A young Sakje woman took his mare, and he sat on a rock by the road.

The next thing he knew, he was waking to a bright day with his wounded thigh burning and stiff but he felt so much better that he chuckled.

‘Soup,’ Thyrsis said.

The Sakje maiden gave him a cup, and Satyrus drank it all off, and three more like it, and ate some stale bread.

‘How far to the army?’ he asked.

Thyrsis laughed. ‘Six hundred stades,’ he said. ‘We’re just a feint.’

Satyrus rubbed his thigh and chewed his bread. ‘I need three horses and a partner. I need you to push south; find Anaxagoras, Apollodorus and Jubal. They’re up that ridge somewhere. We thought Demetrios had Lysimachos right behind him.’

Thyrsis laughed and slapped his thigh. ‘We are the best. There’s two hundred of us, and Eumenes and his Olbians. We’ve had him running for sixty stades.’

‘Lysimachos?’ Satyrus asked.

‘With the queen — up by Helikore, the Bithynian capital.’ He smiled at Satyrus’s discomfiture. ‘Your sister and the King of Thrace get along very well. They are waiting at the Royal Road junction for news.’

Satyrus groaned. ‘I have the news,’ he said. ‘I just have to get there.’

Satyrus took the time to visit his mare, who was sound asleep, lying flat, the sleep of an exhausted animal. Then he mounted a Sakje pony, and with Thyrsis himself at his side, galloped for Helikore, two hundred stades to the north.

Sunset, and Thracian cavalry pickets — Getae, who had no love for Thyrsis, but a certain wary respect. Satyrus rode into the largest army camp he’d ever seen. He lost count of the tents, the huts, the wagons … there were easily twenty thousand men, and he suspected that the mass of them was still smaller than Antigonus’s fires in the valley below Sardis.

Calicles, the Thracian nobleman, recognised Satyrus right away, and took him to Lysimachos while he dined.

Melitta saw Satyrus and nodded to him as if his arrival was the most natural thing in the world. He kissed her on both cheeks.

Lysimachos embraced him. ‘You have news?’ he asked.

‘I’ve seen Demetrios retreating, and his father — and I come from Seleucus.’ He raised his hand to forestall a babble of questions. Bowed to Prepalaus — Cassander’s general. ‘Strategos, we met near Corinth,’ he said.

The older Macedonian nodded without warmth. ‘I seem to remember that I was at the point of your spear,’ he said.

Satyrus bowed again. ‘Your master had recently ordered me killed,’ he said, ‘and yet I regret serving with Demetrios, even out of spite.’

The old Macedonian pursed his lips. But rather than say what was on his mind, he shrugged. ‘Tell us where Antigonus is,’ he asked.

‘Antigonus is at Sardis. That was four days ago — I doubt he’s moved.
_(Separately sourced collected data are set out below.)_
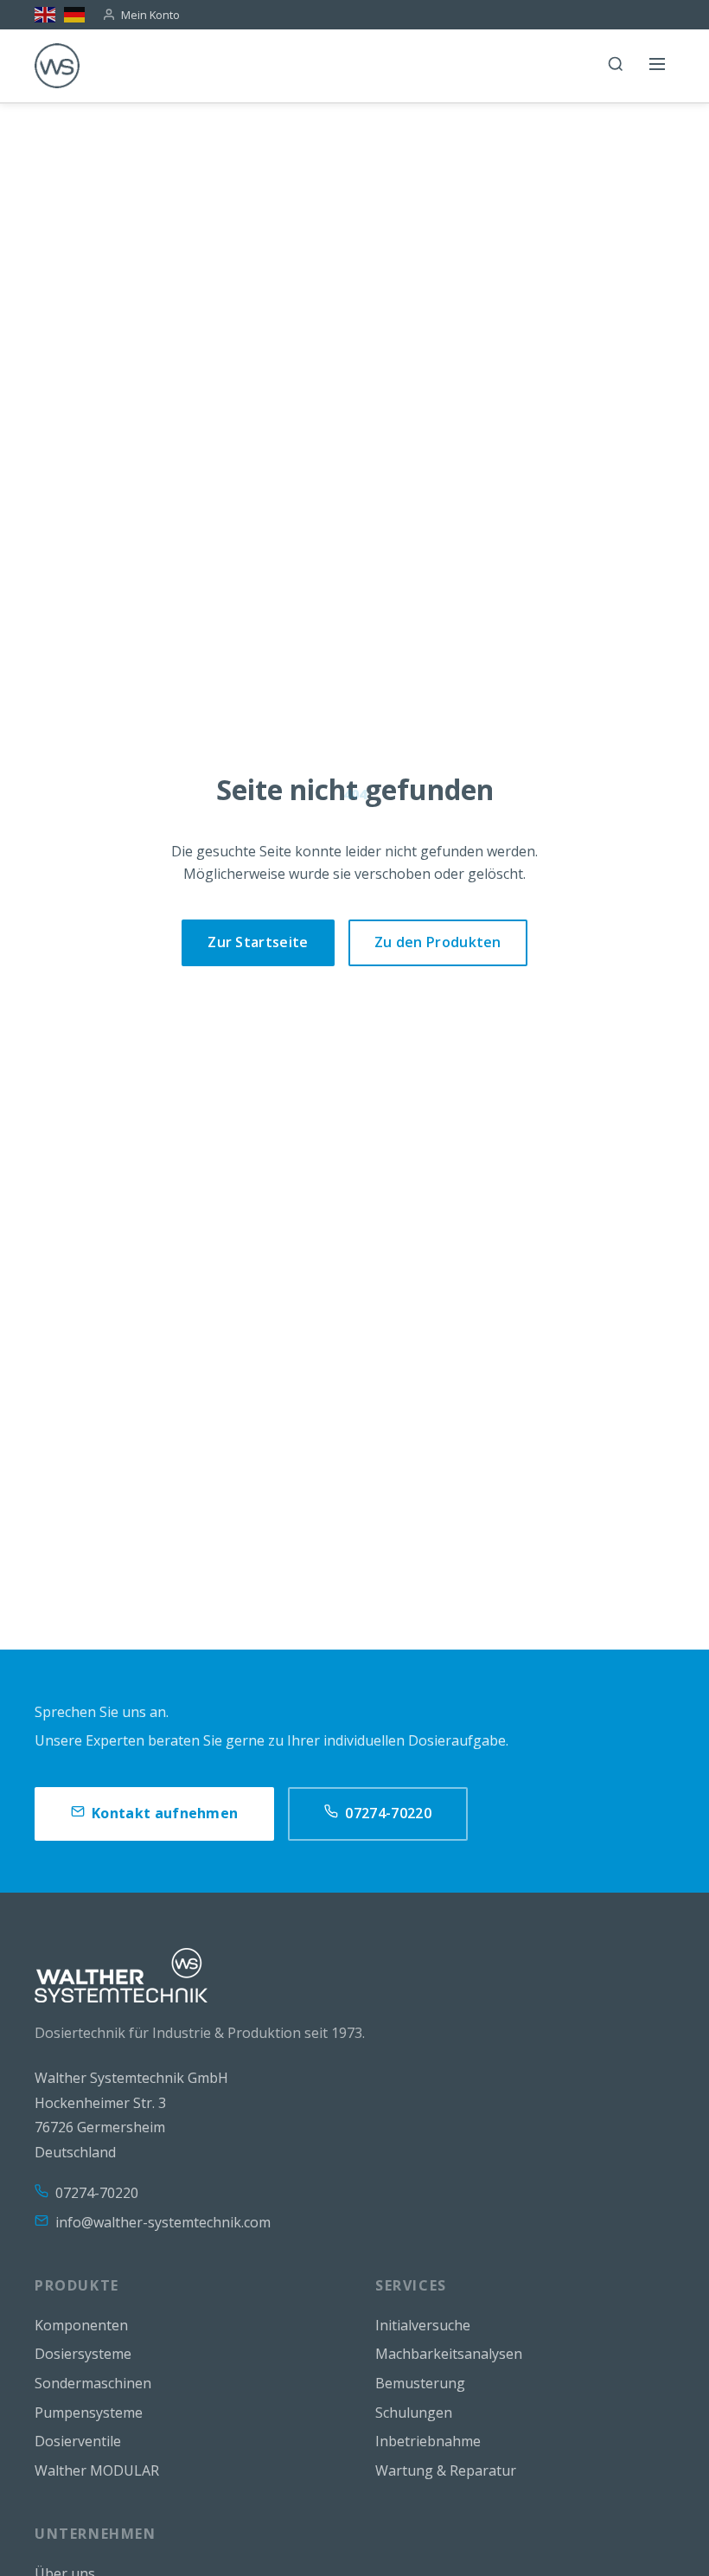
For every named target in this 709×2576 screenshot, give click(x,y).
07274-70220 (388, 1813)
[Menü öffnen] (657, 66)
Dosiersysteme (83, 2353)
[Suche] (615, 65)
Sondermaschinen (93, 2383)
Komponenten (81, 2325)
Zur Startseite (258, 942)
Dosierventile (78, 2441)
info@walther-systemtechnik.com (163, 2222)
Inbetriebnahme (428, 2441)
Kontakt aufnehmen (165, 1813)
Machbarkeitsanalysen (448, 2353)
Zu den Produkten (437, 942)
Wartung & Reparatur (445, 2470)
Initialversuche (422, 2325)
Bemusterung (420, 2383)
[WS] (57, 65)
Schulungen (413, 2412)
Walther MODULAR (97, 2470)
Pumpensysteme (89, 2412)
He’s there to effect a junction with Demetrios, who must have joined him by now.’

Lysimachos looked serious.

‘When I left Seleucus, he was in Cappadocia. Antigonus believes he is at the Gordian Gates, and he is not.’ Satyrus seized a parchment provided by his sister and started rendering a chart, just as he’d learned among Ptolemy’s pages in Alexandria. ‘Here’s Gordia. Here’s Dorylaeum. Here we are in Bithynia. Here’s Seleucus — over here, at Koloneia in Cappadocia. See it?’

Prepalaus saw it first.

‘We need to go east to Dorylaeum.’ The Macedonian scratched his head. ‘But Antigonus can be there before us.’
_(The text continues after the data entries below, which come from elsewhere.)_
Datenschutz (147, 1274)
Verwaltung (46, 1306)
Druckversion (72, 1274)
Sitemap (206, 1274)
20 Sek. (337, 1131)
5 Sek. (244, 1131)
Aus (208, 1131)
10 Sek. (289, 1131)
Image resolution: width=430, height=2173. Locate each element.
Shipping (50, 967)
‘Antigonus and his son will, almost certainly, thrust up the coast at where he thinks you are — in the passes north of Sardis. Going for Ephesus … or Sardis. Yes?’ Satyrus had it all in his head — the grand strategy. He could see it as if he were Zeus’s eagle lording it in the heavens, watching men crawl like ants along the valleys of Asia.

Lysimachos nodded at Melitta. ‘That’s what we wanted to do all along — sweep east and pick up Seleucus on his line of march.’ He nodded at Cassander’s general. ‘Some were more cautious.’ Hungrily, Lysimachos leaned forward. ‘How many men does Seleucus have?’

‘Twelve thousand Persian cavalry, that again in satrapal levies, and two hundred elephants. And his household troops.’ Satyrus shrugged. ‘Some infantry, but not as good as ours.’

Prepalaus stood up. ‘I’m not the cautious old fool that Lysimachos would have me — I just never thought Seleucus would actually come.’ He gave them a wry look. ‘Don’t look so superior, King of Thrace. If you and I have anything in common, it is that we’ve both been beaten badly by young Demetrios.’

Lysimachos winced.

Melitta shook her head. ‘We can bicker while we march.’

With a thousand cavalry and two thousand infantry, the Bosporon contribution was so small as to be almost negligible, but Prepalaus and Lysimachos needed a foil, or a balance, and they listened to Melitta.

‘Are we agreed?’ Melitta asked.

Lysimachos nodded.

Prepalaus rubbed his grey chin and nodded. ‘This is where we cast the die,’ he said. ‘If Antigonus is ahead of us in the mountain passes, we have to retreat. And that will leave Seleucus alone.’

A slave handed Satyrus wine, and he collapsed onto his sister’s couch. She kissed him, and he almost fell asleep on the spot.

‘Let’s do it,’ Prepalaus said.

When Satyrus awoke the next morning, he found himself in a camp all but empty of soldiers. Tents and huts had become mere piles of straw; horse lines were nothing but small mounds of dung. Slaves toiled to fill in latrines.

The sun was in the middle of the sky. He’d slept half a day away. He was in his own camp bed in his own pavilion, and Phoibos had a breakfast of sweet bread and pomegranate for him, washed down with grape juice and sparkling water from a spring.

Satyrus felt old. His muscles were stiff. But food helped, and a slave came in after breakfast and massaged him with a thoroughness verging on violence, and then he slept again.

Phoibos served him dinner — lamb on skewers and Chian wine. Scopasis joined him, left behind by Melitta to run his escort and collect the Sakje scouts and Greek cavalry of the feint. Thyrsis was already gone away back down the road towards Sardis.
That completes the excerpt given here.